The defendant submitted a memorandum of law indicating under the rules of agency as a matter of law, the June 12, 1995 letter does not comply with article 7.2 notice as being the action or the landlord. The defendant argues that Article 7.2 requires “after written notice from the Landlord to the Tenant”. The defendant notes that three elements must be met to establish agency; 1) a manifestation by the principal that the agent will act for him; 2) acceptance by the agent of the undertaking; and 3) an understanding between the parties that the principal will be in control of the undertaking.” Beckenstein v. Potter andCarrier, Inc. 191 Conn. 120, 133 (1983).
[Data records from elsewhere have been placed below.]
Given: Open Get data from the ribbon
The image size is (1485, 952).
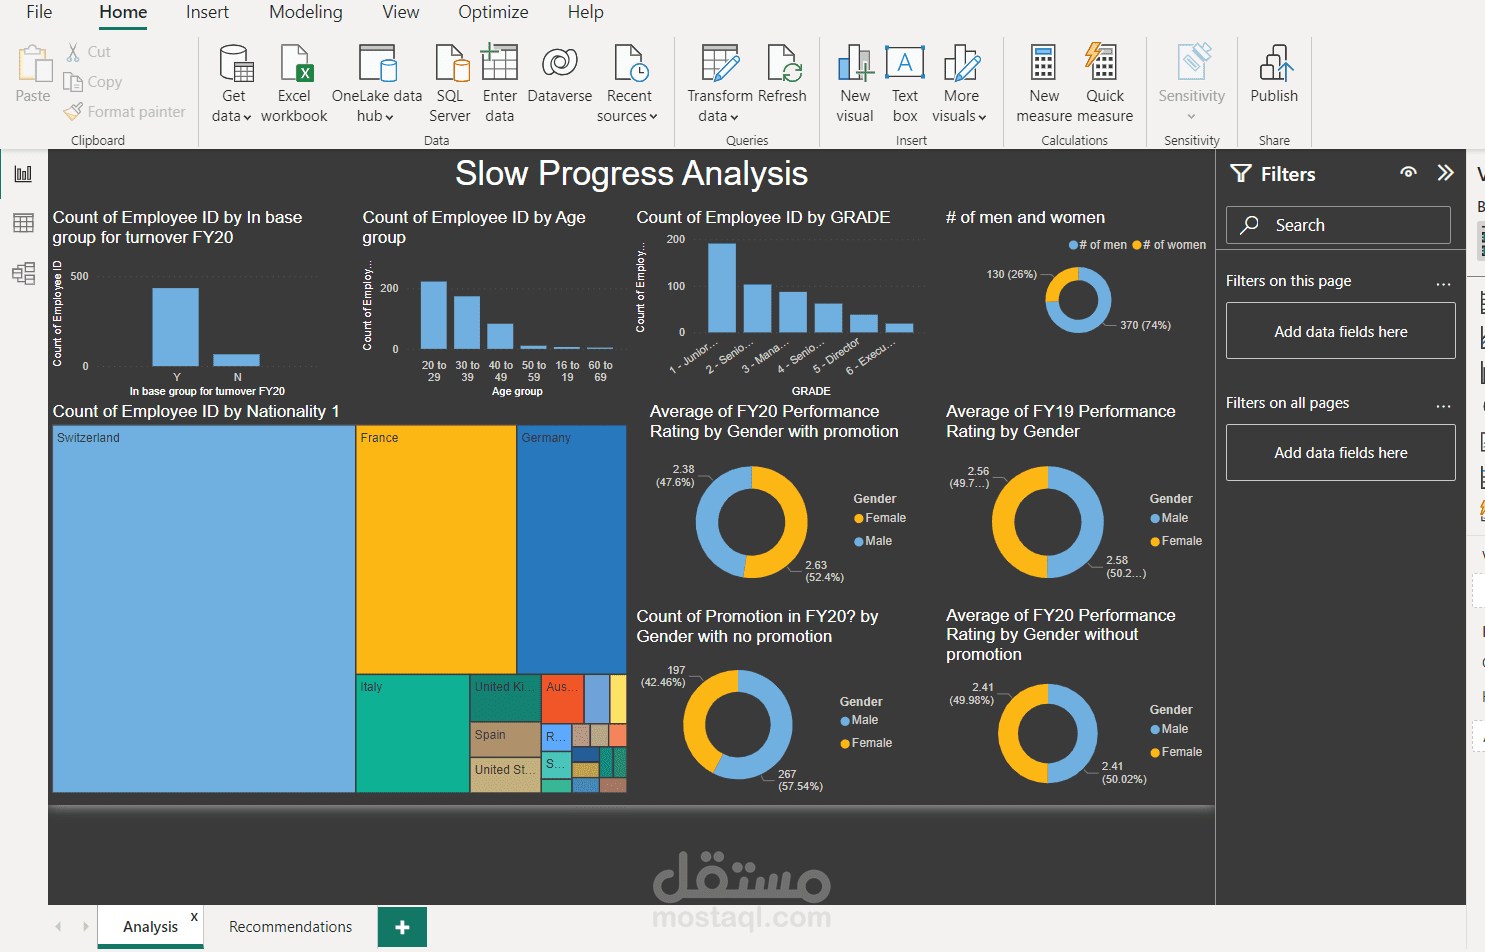Looking at the screenshot, I should [x=233, y=80].
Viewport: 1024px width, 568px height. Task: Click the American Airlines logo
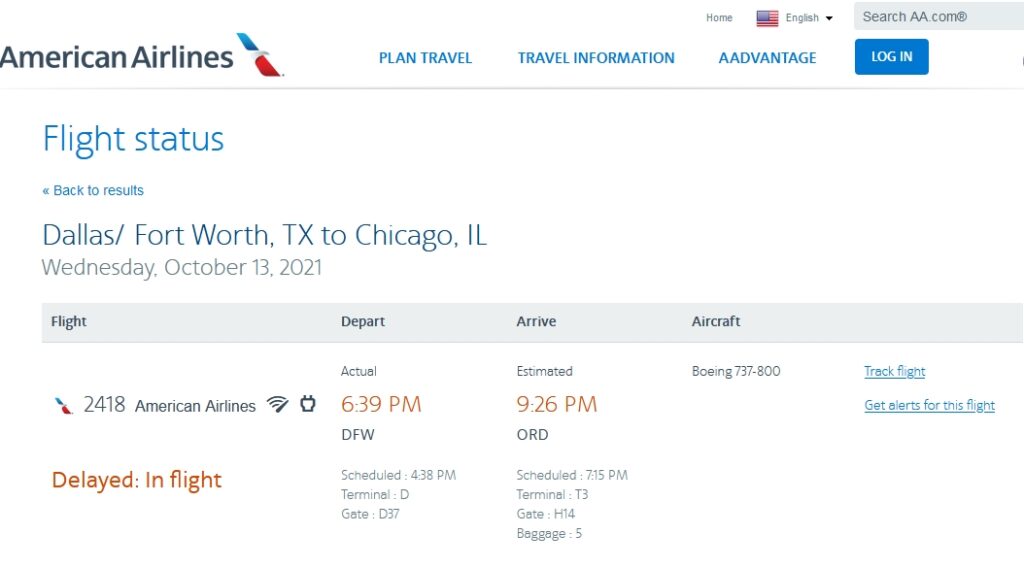[x=140, y=56]
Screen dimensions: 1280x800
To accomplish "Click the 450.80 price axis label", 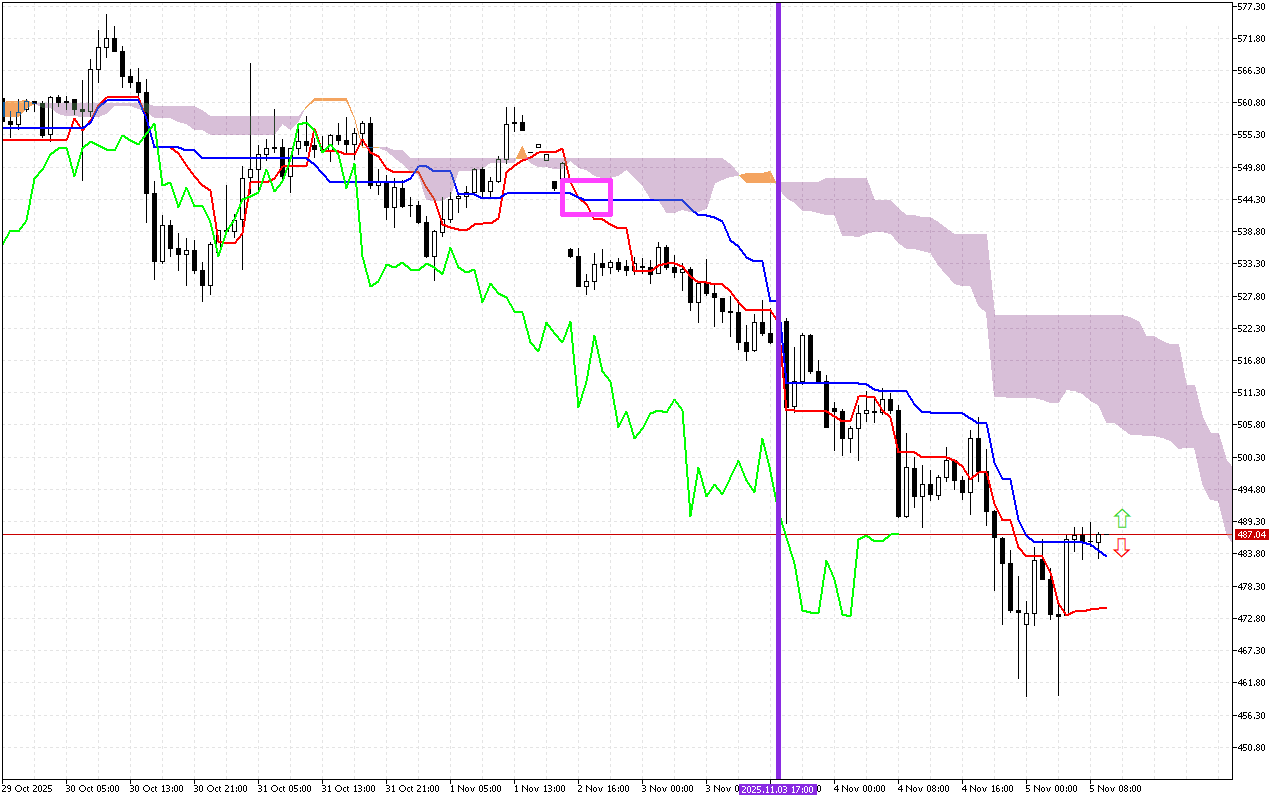I will (x=1252, y=747).
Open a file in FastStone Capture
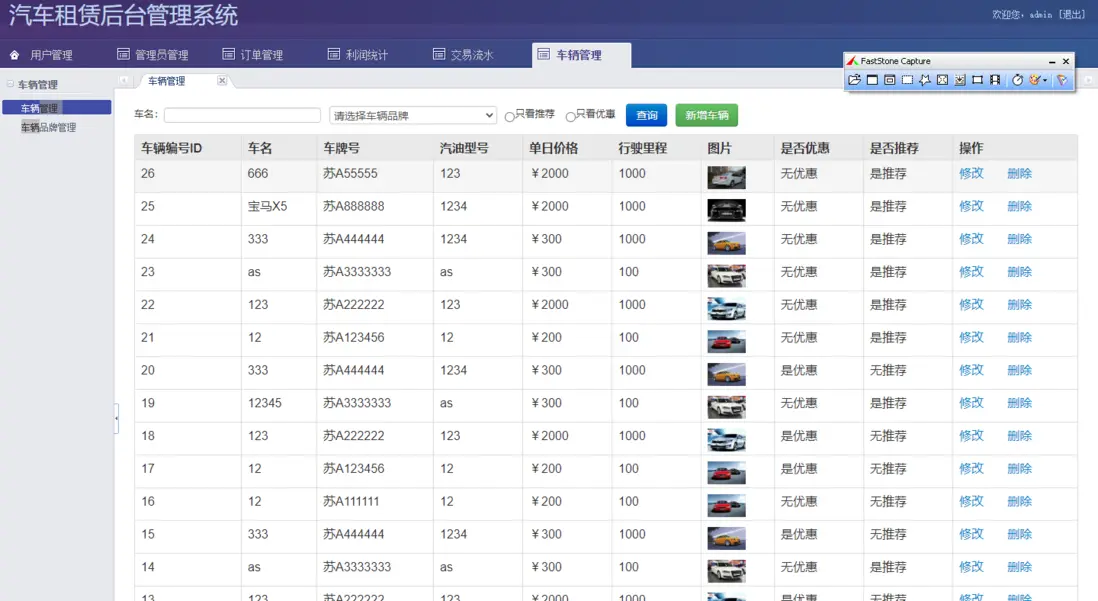This screenshot has width=1098, height=601. [x=854, y=80]
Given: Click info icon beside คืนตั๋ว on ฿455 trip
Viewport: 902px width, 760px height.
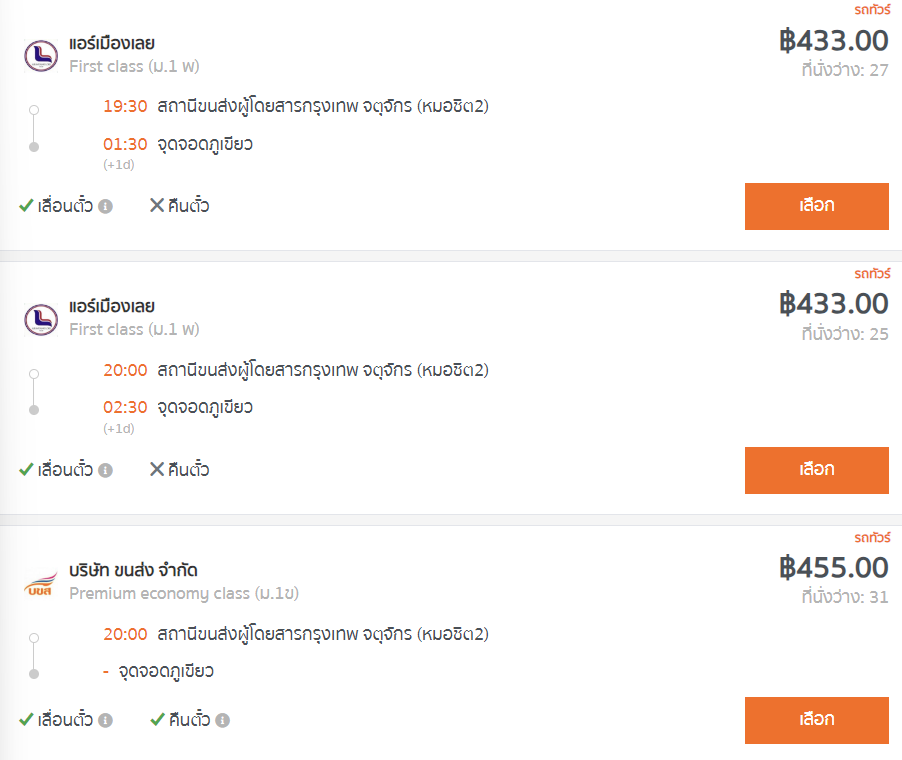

The court is mindful that this is a hearing on a motion to dismiss. The court finds that the June 12, 1995 letter was actually received by Eliot R. Shushan. This letter, on its face, satisfies the 10 day default notice obligation under Article 7.2. The court should go no further and determine the agency relationship between Bernard Sippin, Sippin Bros. Oil Co., Sippin Real Estate Co., Sippin Management Company and the other businesses that may occupy 234 Main Street, Monroe, Connecticut 06468. Those issues would be better reserved until the trial of the merits of the case. “In determining whether to grant a motion to dismiss, the inquiry usually does not extend to the merits of the case.” Southport Manor ConvalescentCenter, Inc. v. Foley, supra 16. “The motion to dismiss . . . admits well pledged facts . . . the complaint being construed most favorable to the plaintiff.” Duguay v. Hopkins, supra 227. The plaintiff has alleged that Exhibit 1, the June 12, 1995 letter, was the default notice required by Article 7.2 of the lease. “Every presumption favoring jurisdiction shall be indulged.” Connecticut Light Power Company v. Costle, supra 421. In light of that general rule, the agency deficiency, if any, of the June 12, 1995 letter is best left to the time of trial. The issuance of the letter the timeliness of the letter, the contents of the letter and the receipt by the defendant of the letter all have been proven on the motion to dismiss. This court does have subject matter jurisdiction.
The court has not read the entire lease and cannot determine whether or not the unpaid balance referred to in the CT Page 11300-S June 12, 1995 letter is “rent” or “additional rent” under the lease. Connecticut General Statutes § 47a-23(a)(E).
The Motion to Dismiss is hereby denied.